The Euro-zone crisis appears to have pushed more European tenants into the central London rental market since the beginning of the year, with European tenants taking 30.4% of all new lets between January to May 2011 compared to 25% during the same period in 2010.
What seems to be happening here in London is that our better off and affluent European cousins are escaping the beleaguered simmering Euro-zone; and just what exactly can be read into this if anything at all; well I am not quite sure. But the statistics do speck for themselves and make interesting reading.
Tenants now comprise 39.4% of all prime London market tenants (Jan to May 2011), down from 45.3% in 2010. But prime central London lettings volumes rose 7% year-on-year in May, after a weaker performance earlier in the year, aided by a slight rise in stocks and increased tenant demand. European and overseas tenant demand helped to push rents higher by 0.5% in May, meaning that rents have risen by nearly 26% since the low point they hit in June 2009, to hit a record high.
It is said that prime London rental market has been one of the main beneficiaries in a ‘posh up market’ recovery in the City and a stones cast off from me in Canary Wharf, with rents claiming by a massive 25.4% compared to a low that they were said to have hit in June 2009.

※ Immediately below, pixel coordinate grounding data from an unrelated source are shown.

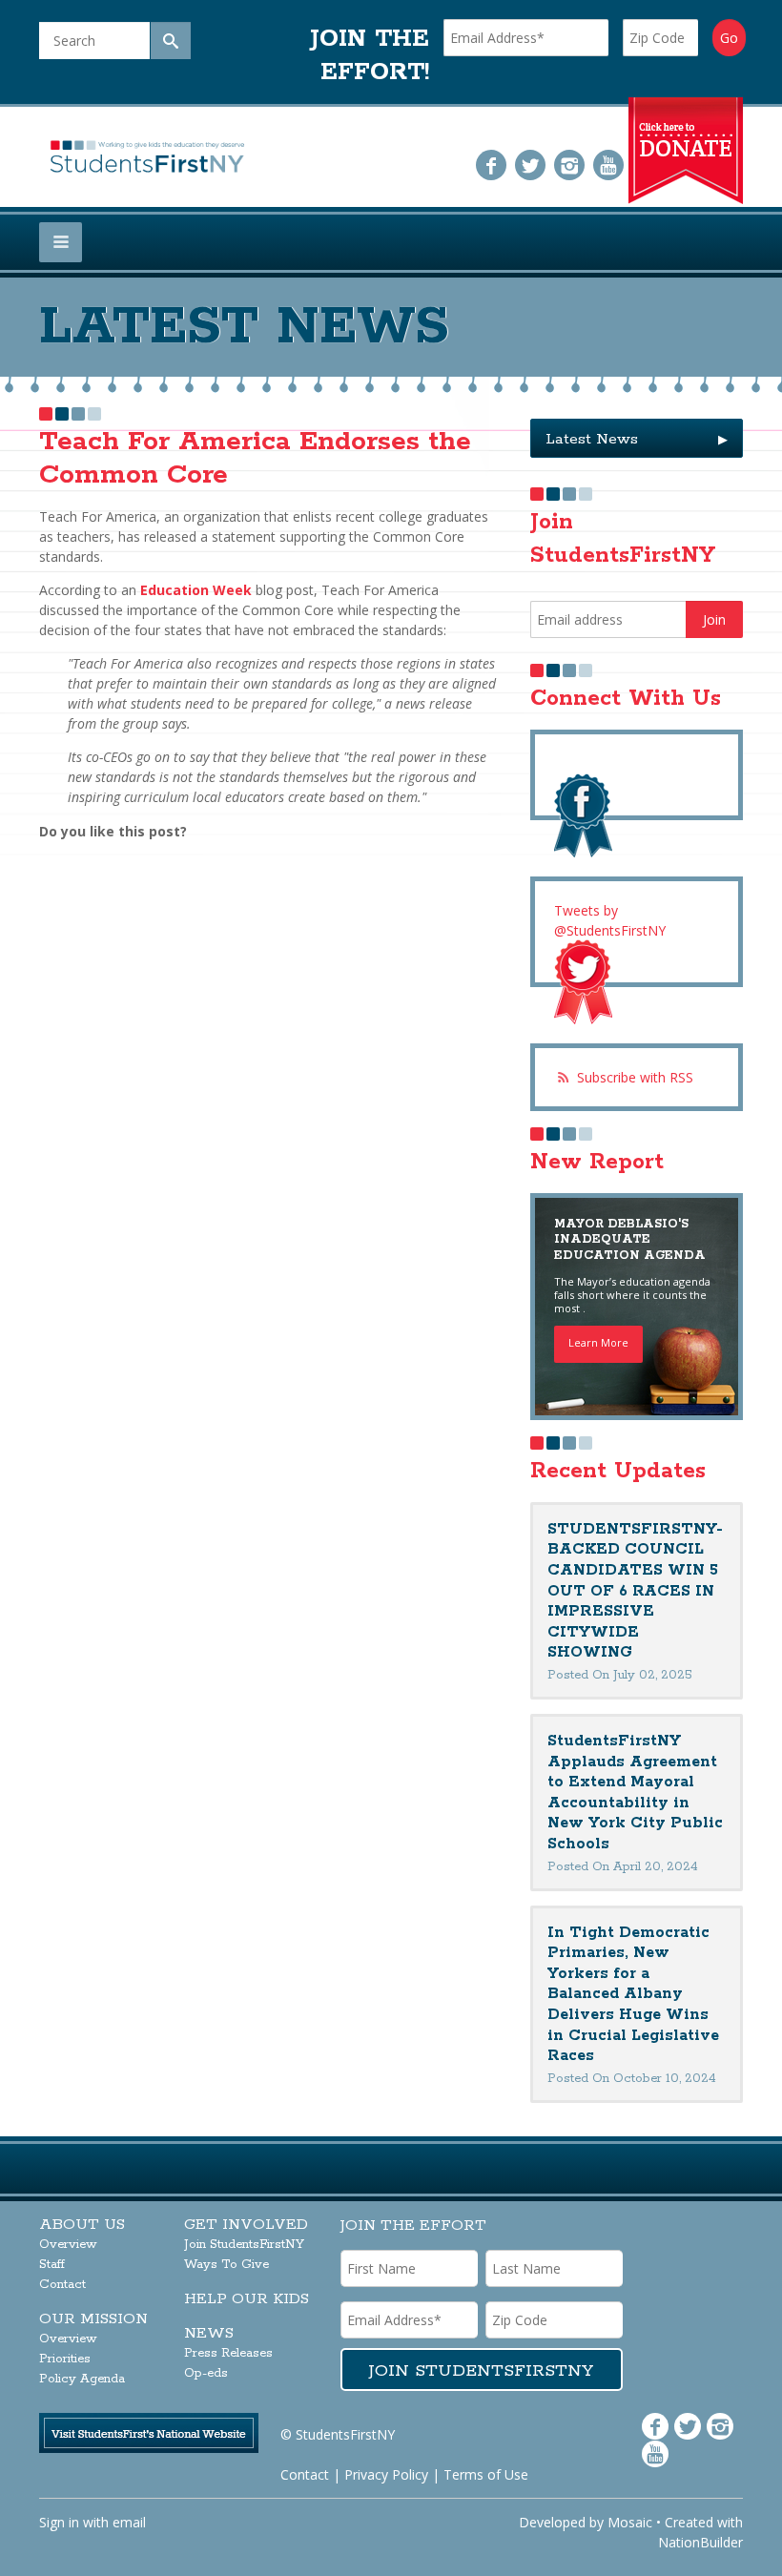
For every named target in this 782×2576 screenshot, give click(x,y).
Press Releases (228, 2353)
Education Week (196, 590)
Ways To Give (226, 2265)
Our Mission (93, 2319)
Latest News (636, 439)
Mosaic (629, 2522)
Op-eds (206, 2373)
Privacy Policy (386, 2474)
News (209, 2333)
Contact (62, 2285)
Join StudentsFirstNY (244, 2244)
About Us (82, 2225)
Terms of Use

The surge in demand from European tenants reflects staff transfers into London's financial and business service firms, with a big demand from countries which are bogged down in economic difficulties, which paints a picture that some practitioners of fiance have sought refuge in London.
With demand from newly arrived European workers in London likely to continue to rise through this year - rental growth forecasts of between 5 to 10% for central London is expected to be achieved.
So there you have it, London is being invaded by the well paid handmaidens of capital, and where are they exactly coming from then - France, tenants up (80%), Portugal ( 62% ), Ireland (76%), Greece (33%) and Spain (73%).
Standing on the edge of an abyss looking-down into a bottomless gulf or pit; an unfathomable strong current, its flow so strong and full of electricity sent through a conductor of capitalism it submerges and puts the lights out for many; that’s what the new housing crises building up in intensity will be and is like, an unstable situation of extreme danger and difficulty for working people here in London.
Only the other night London's Evening Standard reported that thousands of schoolchildren in parts of central London could be forced to move because of housing benefit cuts. It said that one in six children at primary schools in Westminster may have to move home - and school in many cases - once caps on housing benefit come fully into force. In Maida Vale, it is said an astonishing 43 per cent could be forced to move, with the limits due to apply to existing claimants coming in from next January.
I have felt for some considerable time now, that London has been going through a process of transformation, and if you have lived here as long as I have, then you will have noticed the changes, not just in the appearance of familiar places and the ever sprouting-up glass forest of the modern office blocks that try as it may to ravel London's ancient woodland.
In the short span of 34 years I have been witness, and bear it like a scar, an exit of working people, the dieing and disappearance of an industrial and trading past. All gone in a relatively short span of time; travailing around the ‘Smoke’ as we use to call it in the 70s; it is now a rarity and a noteworthy scarcity to see working men and women, the manual working labourer's, of building workers, painters and decorators, cleaners, cook’s and factory workers to recall but a few, travelling to and from their places of work in this great city. Not only has the Routemaster, the famous red double-decker bus, become a non-visible object of a past time, along with it have gone many a factory, warehouse and world renowned docks.
I could tell you much about these changes, but that would take for ever and that’s not the subject under consideration here, the point being is that capitalism has been the force of change as always, and not just in London, look anywhere and you will see the same forced process at work. Even up North - With the mines and steel works gone, with unemployment high, tight-knit rural communities face a daily struggle as well. But in London the transformation that is taking place involves shedding its old skin forcefully for a new one that decants much of the population and replaces it with a new and by far more affluent assemblage that will service this world money laundering centre, trying to retain its place in the world and at a cost - high unemployment, grinding poverty and homelessness!”